21. Identification Analysis of 401(k) Example w DAGs#
Using Dagitty in the Analysis of Impact of 401(k) on Net Financial Wealth
#install and load packages
import graphviz as gv
from matplotlib import style
style.use("fivethirtyeight")
from statsmodels.iolib.summary2 import summary_col
import matplotlib.pyplot as plt
import networkx as nx
from optimaladj.CausalGraph import CausalGraph
Graphs for 401(K) Analsyis
Here we have
\(Y\) – net financial assets;
\(X\) – worker characteristics (income, family size, other retirement plans; see lecture notes for details);
\(F\) – latent (unobserved) firm characteristics
\(D\) – 401(K) eligibility, deterimined by \(F\) and \(X\)
21.1. State one graph (where F determines X) and plot it#
G1 = CausalGraph()
G1.add_node('Y', latent=False, pos=(4,0))
G1.add_node('D', latent=False, pos=(0,0))
G1.add_node('X', latent=False, pos=(2,-2))
G1.add_node("F", latent=True, pos=(0,-1))
pos=nx.get_node_attributes(G1,'pos')
G1.add_edge("D", "Y")
G1.add_edge("X", "D")
G1.add_edge("F", "X")
G1.add_edge("F", "D")
G1.add_edge("X", "Y")
nx.draw(G1, pos, with_labels = True, style = 'solid',
edge_color=['red' if G1.nodes[e[0]]['latent'] else 'gray' for e in G1.edges],
font_weight='bold', font_size=15, font_color='black',
node_color='white', arrowsize=30)
List minimal adjustment sets to identify causal effecs \(D \to Y\)
G1.optimal_minimal_adj_set("D", "Y", [], ["X"])
{'X'}
What is the underlying principle?
Here condition on X blocks backdoor paths from Y to D (Pearl).
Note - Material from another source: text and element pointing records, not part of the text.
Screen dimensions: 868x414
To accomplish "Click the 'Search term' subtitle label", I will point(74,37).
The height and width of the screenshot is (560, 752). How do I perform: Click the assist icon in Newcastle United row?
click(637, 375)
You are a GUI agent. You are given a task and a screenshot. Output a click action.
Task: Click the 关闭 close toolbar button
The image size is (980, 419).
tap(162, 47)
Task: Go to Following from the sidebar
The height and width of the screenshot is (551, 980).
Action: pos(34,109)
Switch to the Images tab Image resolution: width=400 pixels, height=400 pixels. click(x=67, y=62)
Dagitty correctly finds X (and does many more correct decisions, when we consider more elaborate structures. Why do we want to consider more elaborate structures? The very empirical problem requires us to do so!
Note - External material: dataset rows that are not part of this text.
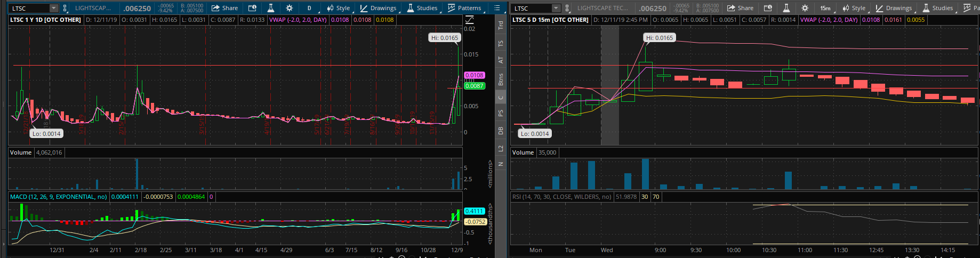
Task: Toggle the L2 side panel tab
Action: 501,149
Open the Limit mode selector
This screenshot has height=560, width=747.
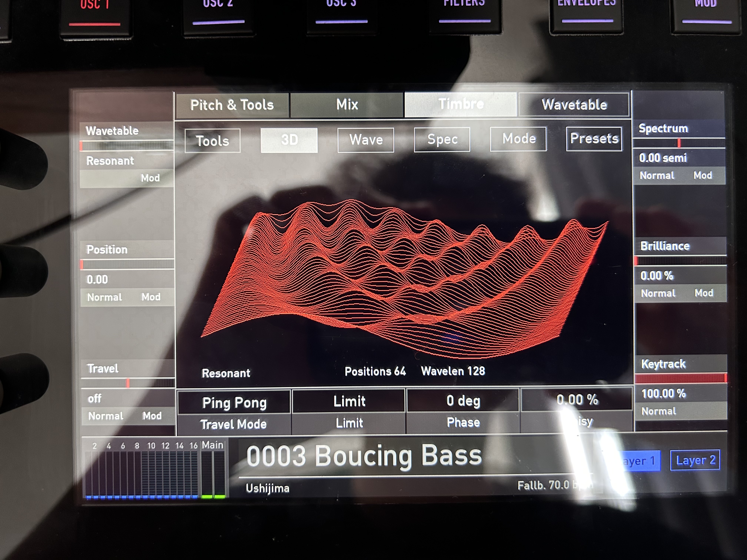tap(349, 401)
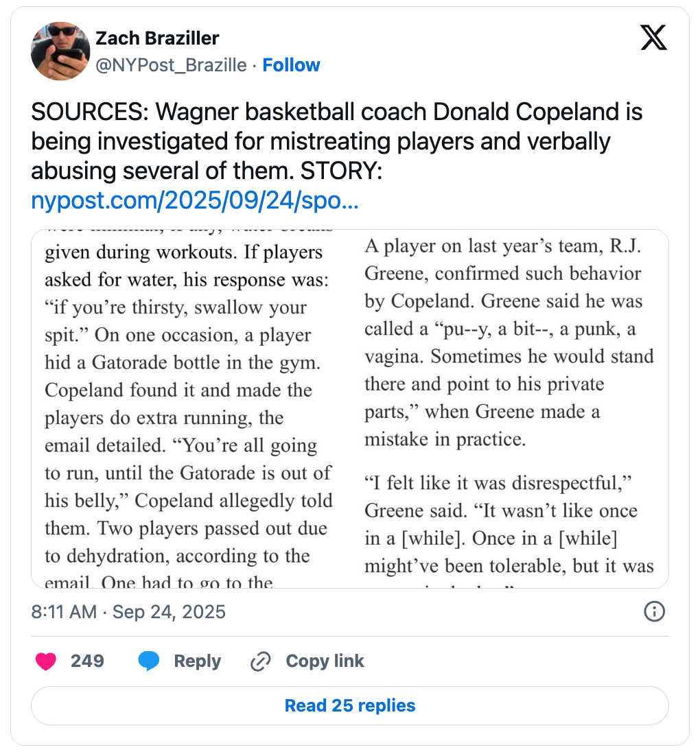
Task: Like the tweet with the heart icon
Action: coord(46,661)
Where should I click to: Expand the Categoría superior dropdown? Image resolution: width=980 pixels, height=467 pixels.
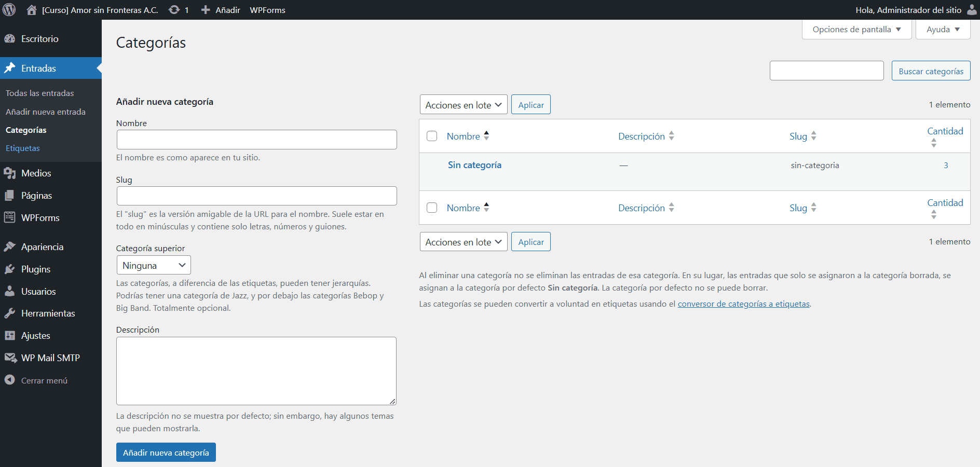154,265
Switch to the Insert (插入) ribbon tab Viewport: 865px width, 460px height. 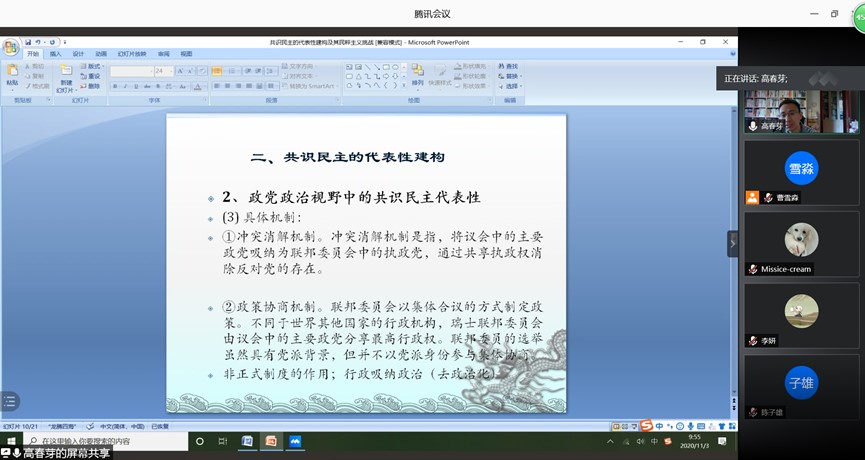[x=56, y=54]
21.2. Another Graph (wherere \(X\) determine \(F\)):#
G2 = CausalGraph()
G2.add_node('Y', latent=False, pos=(4,0))
G2.add_node('D', latent=False, pos=(0,0))
G2.add_node('X', latent=False, pos=(2,-2))
G2.add_node("F", latent=True, pos=(0,-1))
pos=nx.get_node_attributes(G2,'pos')
G2.add_edge("D", "Y")
G2.add_edge("X", "D")
G2.add_edge("X", "F")
G2.add_edge("F", "D")
G2.add_edge("X", "Y")
nx.draw(G2, pos, with_labels = True, style = 'solid',
edge_color=['red' if G2.nodes[e[0]]['latent'] else 'gray' for e in G2.edges],
font_weight='bold', font_size=15, font_color='black',
node_color='white', arrowsize=30)
G2.optimal_minimal_adj_set("D", "Y", [], ["X"])
{'X'}
21.3. One more graph (encompassing previous ones), where (F, X) are jointly determined by latent factors \(A\). We can allow in fact the whole triple (D, F, X) to be jointly determined by latent factors \(A\).#
This is much more realistic graph to consider.
G3 = CausalGraph()
G3.add_node('Y', latent=False, pos=(4,0))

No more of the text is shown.